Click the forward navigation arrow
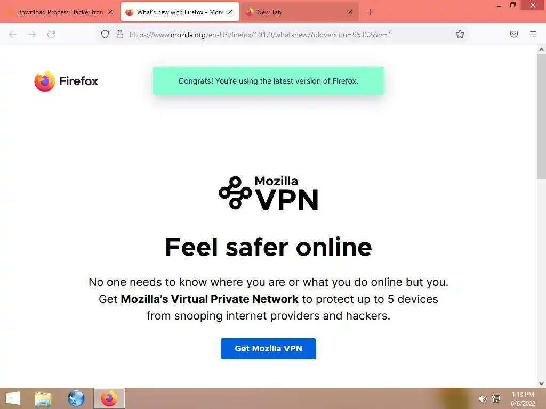The width and height of the screenshot is (546, 409). pyautogui.click(x=32, y=35)
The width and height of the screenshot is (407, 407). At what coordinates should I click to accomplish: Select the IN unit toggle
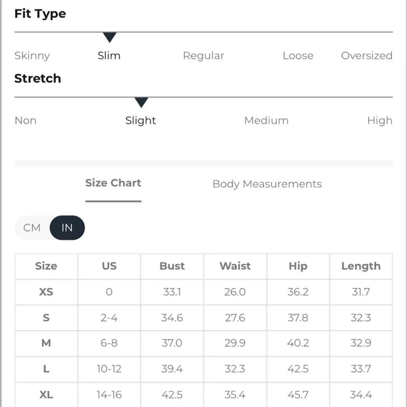click(67, 227)
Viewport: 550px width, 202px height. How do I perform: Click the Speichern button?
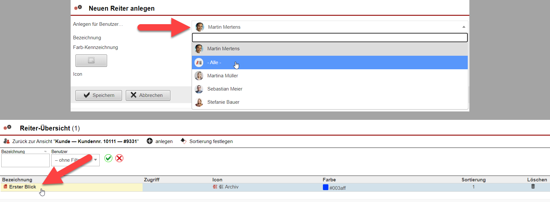[99, 95]
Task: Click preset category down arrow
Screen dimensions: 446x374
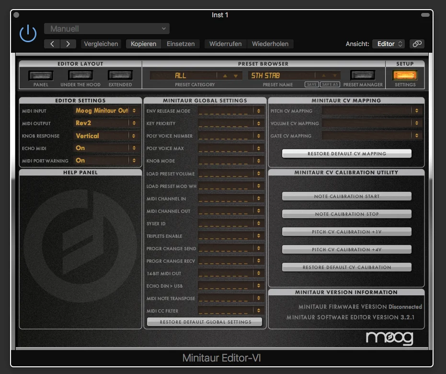Action: coord(236,76)
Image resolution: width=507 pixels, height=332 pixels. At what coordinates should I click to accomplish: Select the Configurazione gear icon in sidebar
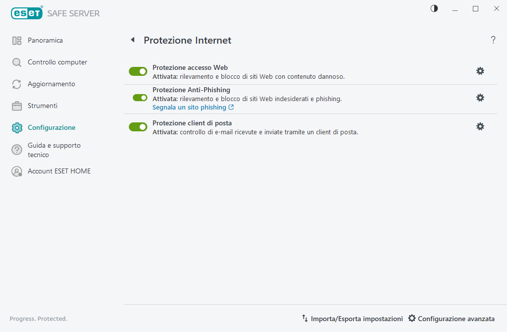click(16, 127)
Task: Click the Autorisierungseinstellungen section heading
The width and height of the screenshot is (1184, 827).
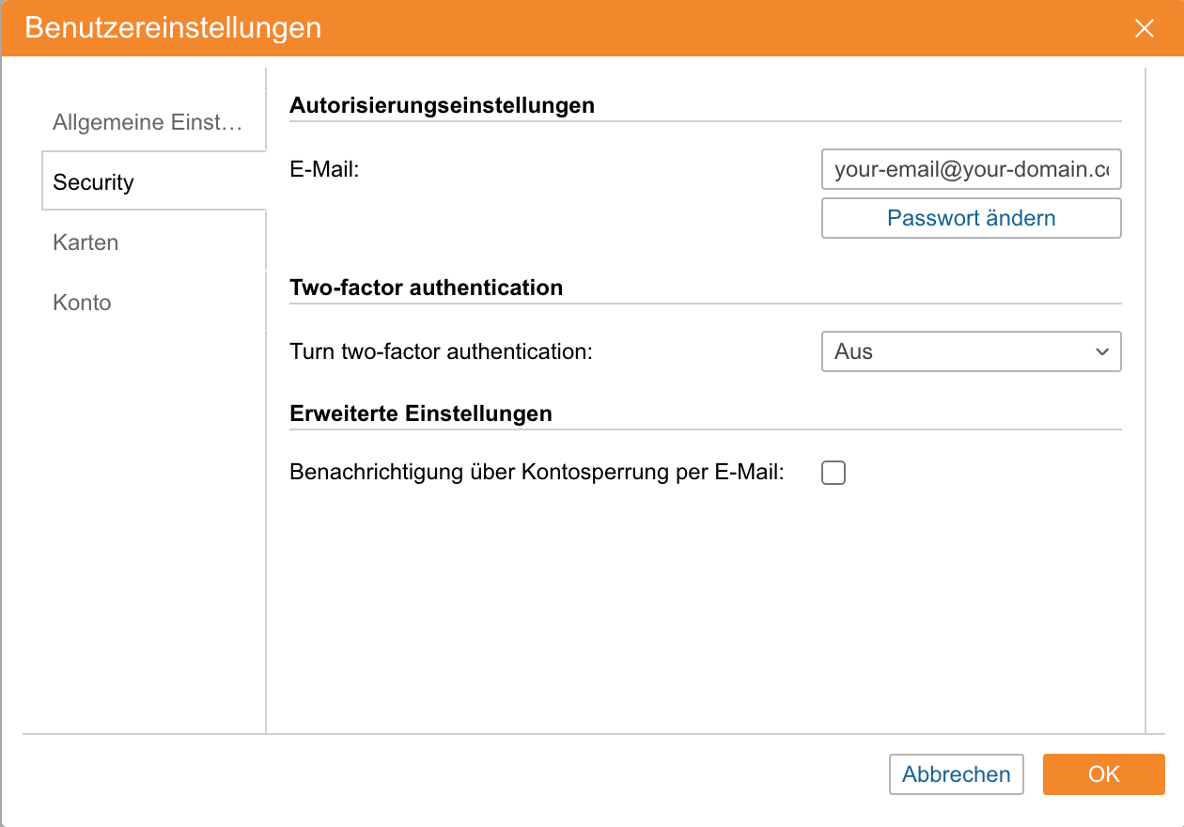Action: [442, 105]
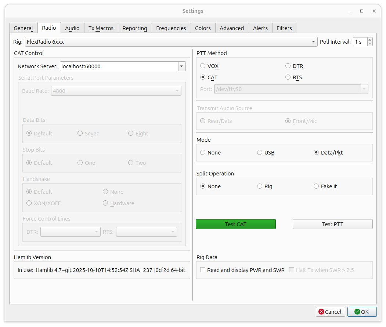The image size is (386, 327).
Task: Choose DTR PTT method
Action: (288, 66)
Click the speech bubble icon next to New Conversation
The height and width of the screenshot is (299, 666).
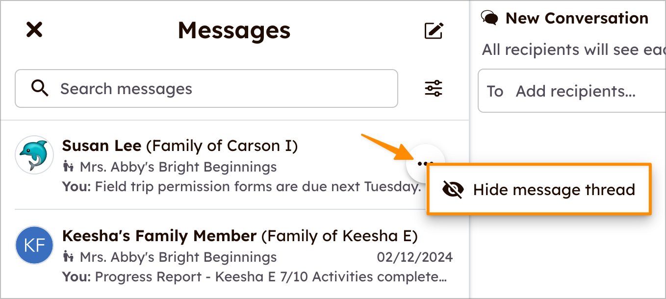[x=489, y=18]
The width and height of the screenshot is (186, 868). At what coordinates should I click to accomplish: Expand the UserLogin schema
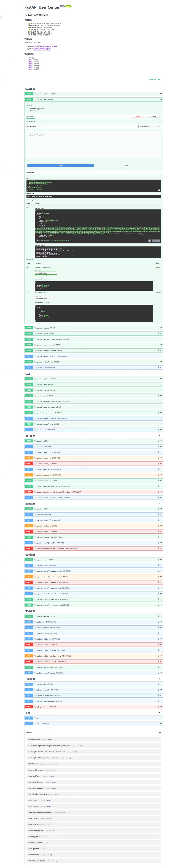coord(33,825)
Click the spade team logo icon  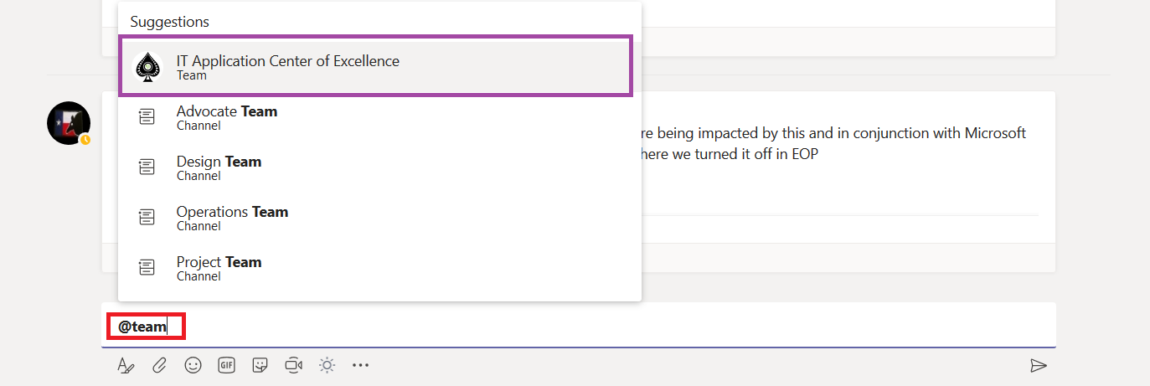coord(148,66)
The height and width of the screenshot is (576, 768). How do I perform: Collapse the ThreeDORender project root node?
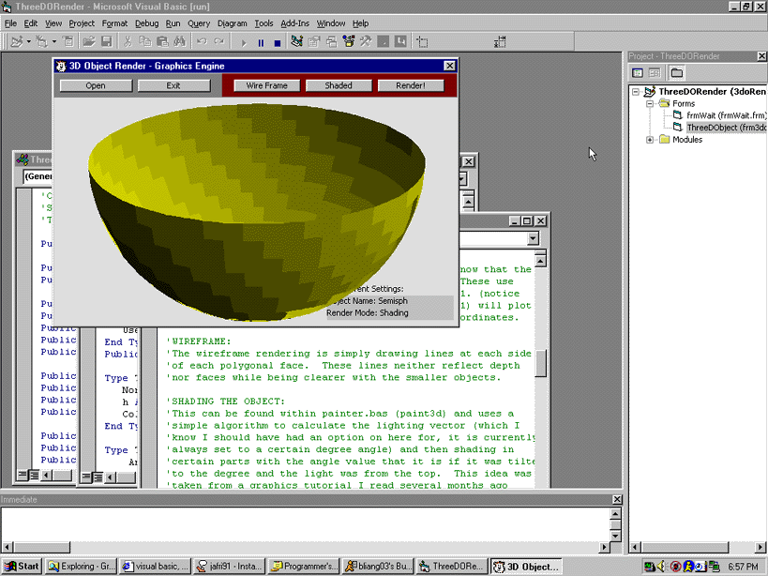(x=636, y=92)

Task description: From the line containing "The height and width of the screenshot is (576, 768)." down to the last line of the entries above, retype each line exactly as it stands, but skip the pictures.

Answer to this task:
The height and width of the screenshot is (576, 768). How do I perform: Collapse the ThreeDORender project root node?
(x=636, y=92)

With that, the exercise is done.